One important lesson I’ve learned over the years is: Never Google yourself.
You might find photos that leave you longing for the time of hard-copy Polaroids. You might find that there’s a much prettier version of you acting her way through Hollywood. Or you might find that there are no results at all. All depressing in their own right.
On the other hand: Always Google your business.
It’s good to keep an eye on where your company is ranking. If you’re not finding results specific to your company’s site until several pages into the Google results, it’s time to make changes.
A potentially major factor that search engines consider when ranking your site is load time.
Below are 4 WordPress plugins that your visitors will appreciate and search engines will reward you for.
1. WP Super Cache
WP Super Cache by Automattic can drastically decrease your site’s load times. The plugin generates static html files from your dynamic files and serves those to site visitors rather than unnecessarily processing the heavier WordPress PHP scripts.
The WP Super Cache settings offer many opportunities for tweaking, but the basic defaults should suffice on most sites, and increased speed can often be seen immediately.
2. Autoptimize
Autoptimize is meant to—you guessed it—automatically optimize your site’s performance. It aggregates, minifies (removes unnecessary or redundant data), and caches your scripts and styles, which can improve performance.
It also includes options to optimize Google Fonts, images, and more.
3. Imsanity
WP Super Cache and Autoptimize can only speed things up so much, though—especially if you have a habit of using gigantic photos on your site.

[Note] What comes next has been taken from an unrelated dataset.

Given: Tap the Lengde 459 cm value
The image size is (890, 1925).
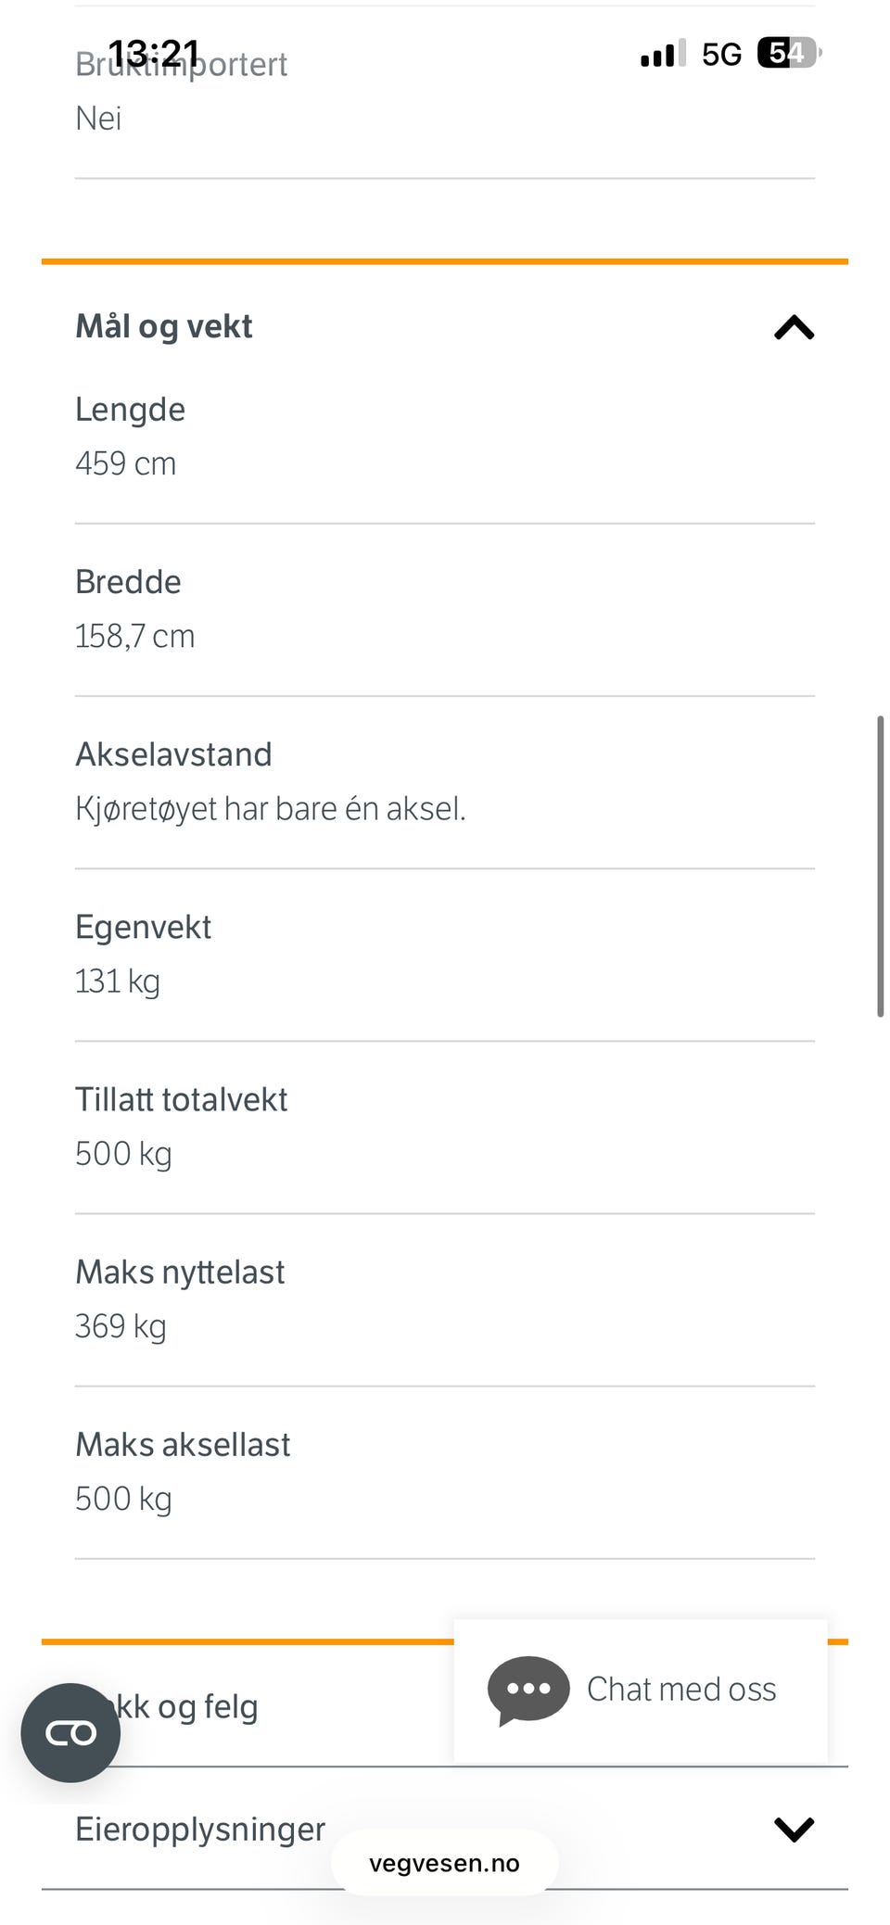Looking at the screenshot, I should coord(126,463).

Imsanity (gahh!) by Exactly WWW can help if you don’t have access to (or the know-how for) Photoshop or other photo editing software. While WordPress automatically creates smaller versions of uploaded images based on preset sizes, there are times when the original upload may be used by themes or plugins, which can lead to glacially slow load times if the original image isn’t resized to begin with.
Imsanity uses WordPress’s built-in image scaling functions to automatically downsize your original photo upload. Set the maximum width and height and image quality so that when a photo is uploaded and doesn’t fit within the pre-determined parameters, Imsanity scales it down for optimal display in browsers.
It then replaces the original image that was uploaded so there aren’t duplicates of each picture.
Note: If you need to store high-resolution images on your site, then this isn’t the plugin for you.
Another Note: You probably don’t need to store high-resolution images on your site.
4. ShortPixel
Once your original images have been resized and their various thumbnails have been automatically generated, you can improve load times even further by compressing your images and serving them over a CDN (content delivery network).
There are plenty of image compression plugins out there, but our favorite is ShortPixel. It offers plenty of customizable settings to help reduce file sizes while maintaining just the right amount of image quality, but the real selling point for us is the built-in CDN service. Just set up a free account (or a paid plan if you need more resources) and ShortPixel will not only optimize your images on the fly, but also serve them directly from their own CDN. This can dramatically improve load times, as images are retrieved from a dedicated server that is geographically closest to a particular visitor. It also offers baked-in support for Cloudflare, another popular CDN option.
Don’t install plugins willy nilly.
These are just some suggestions for plugins that we use on most of our sites—there are other versions of each out there with similar functionality. When installing WordPress plugins, always look for recent updates, high number of installs (i.e., 50,000+, not 18), and decent ratings. If the most recent update is 2 years ago, don’t assume that developer is coming back around anytime soon.
If nothing else, Google the plugin/developer to find out where everything stands.